══ TASK INPUTS

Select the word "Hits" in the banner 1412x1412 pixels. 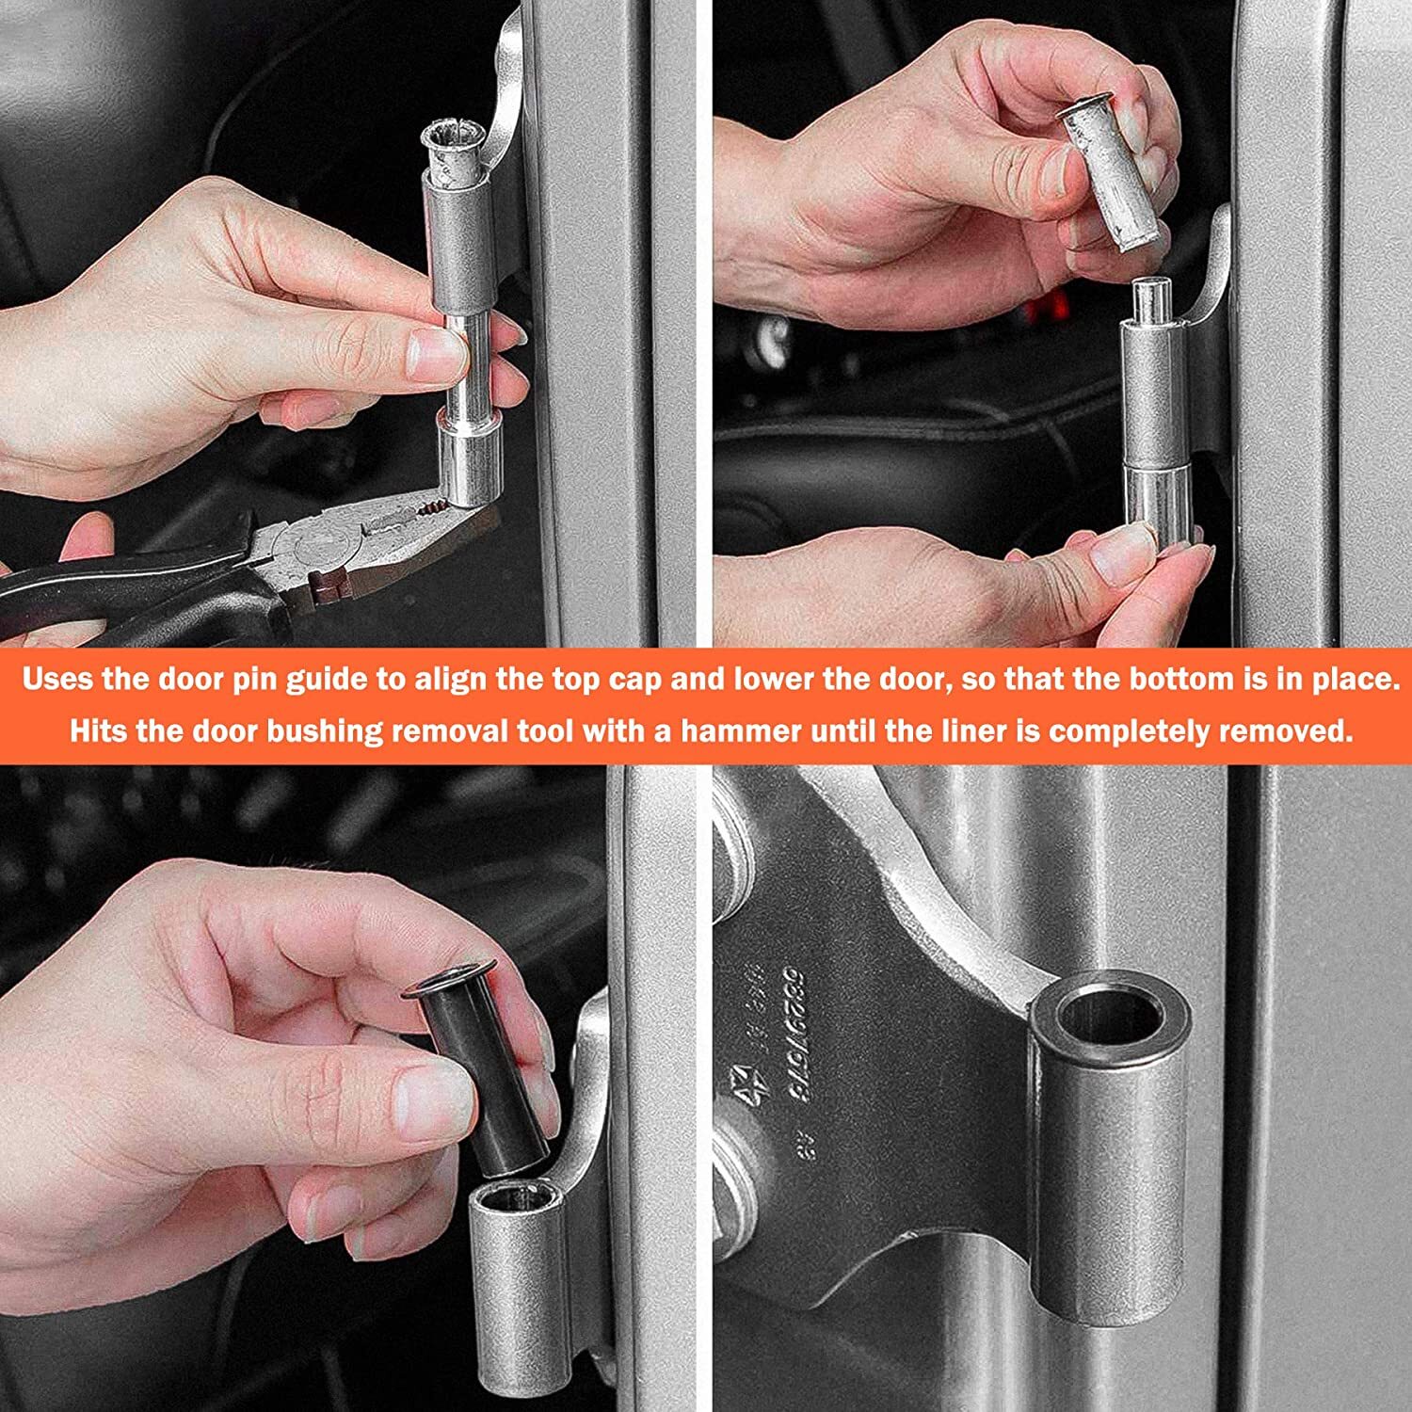click(x=98, y=731)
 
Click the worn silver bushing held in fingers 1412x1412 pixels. click(x=1111, y=174)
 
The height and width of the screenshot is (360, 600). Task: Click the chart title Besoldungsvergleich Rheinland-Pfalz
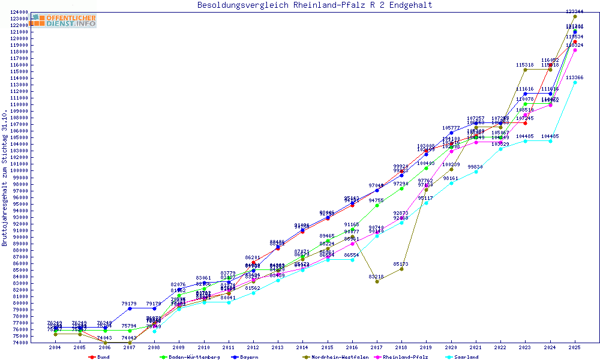click(314, 5)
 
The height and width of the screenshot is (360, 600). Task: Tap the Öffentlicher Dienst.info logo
click(64, 20)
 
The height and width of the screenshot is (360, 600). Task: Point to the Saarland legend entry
click(466, 357)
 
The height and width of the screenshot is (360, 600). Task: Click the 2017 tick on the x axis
click(376, 347)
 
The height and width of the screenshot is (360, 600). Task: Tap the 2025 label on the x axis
click(575, 347)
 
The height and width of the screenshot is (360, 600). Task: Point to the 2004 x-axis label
click(55, 347)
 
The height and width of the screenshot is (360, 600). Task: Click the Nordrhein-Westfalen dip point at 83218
click(377, 281)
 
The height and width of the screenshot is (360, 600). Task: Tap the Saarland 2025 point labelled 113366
click(575, 82)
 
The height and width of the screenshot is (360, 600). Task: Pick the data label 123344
click(575, 12)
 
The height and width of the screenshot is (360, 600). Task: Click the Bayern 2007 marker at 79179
click(130, 308)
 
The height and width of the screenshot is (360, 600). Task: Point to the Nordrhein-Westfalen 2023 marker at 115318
click(525, 70)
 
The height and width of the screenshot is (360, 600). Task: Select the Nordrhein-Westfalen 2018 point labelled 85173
click(401, 268)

════

* [YOUR OBJECTIVE]: Express the part of the data above that opens with the line containing "Saarland legend entry" and closes with the line containing "click(575, 82)" as a JSON list of strings, one per line, with blank lines omitted.

* [SOLUTION TO THE EXERCISE]:
[
  "The height and width of the screenshot is (360, 600). Task: Point to the Saarland legend entry",
  "click(466, 357)",
  "The height and width of the screenshot is (360, 600). Task: Click the 2017 tick on the x axis",
  "click(376, 347)",
  "The height and width of the screenshot is (360, 600). Task: Tap the 2025 label on the x axis",
  "click(575, 347)",
  "The height and width of the screenshot is (360, 600). Task: Point to the 2004 x-axis label",
  "click(55, 347)",
  "The height and width of the screenshot is (360, 600). Task: Click the Nordrhein-Westfalen dip point at 83218",
  "click(377, 281)",
  "The height and width of the screenshot is (360, 600). Task: Tap the Saarland 2025 point labelled 113366",
  "click(575, 82)"
]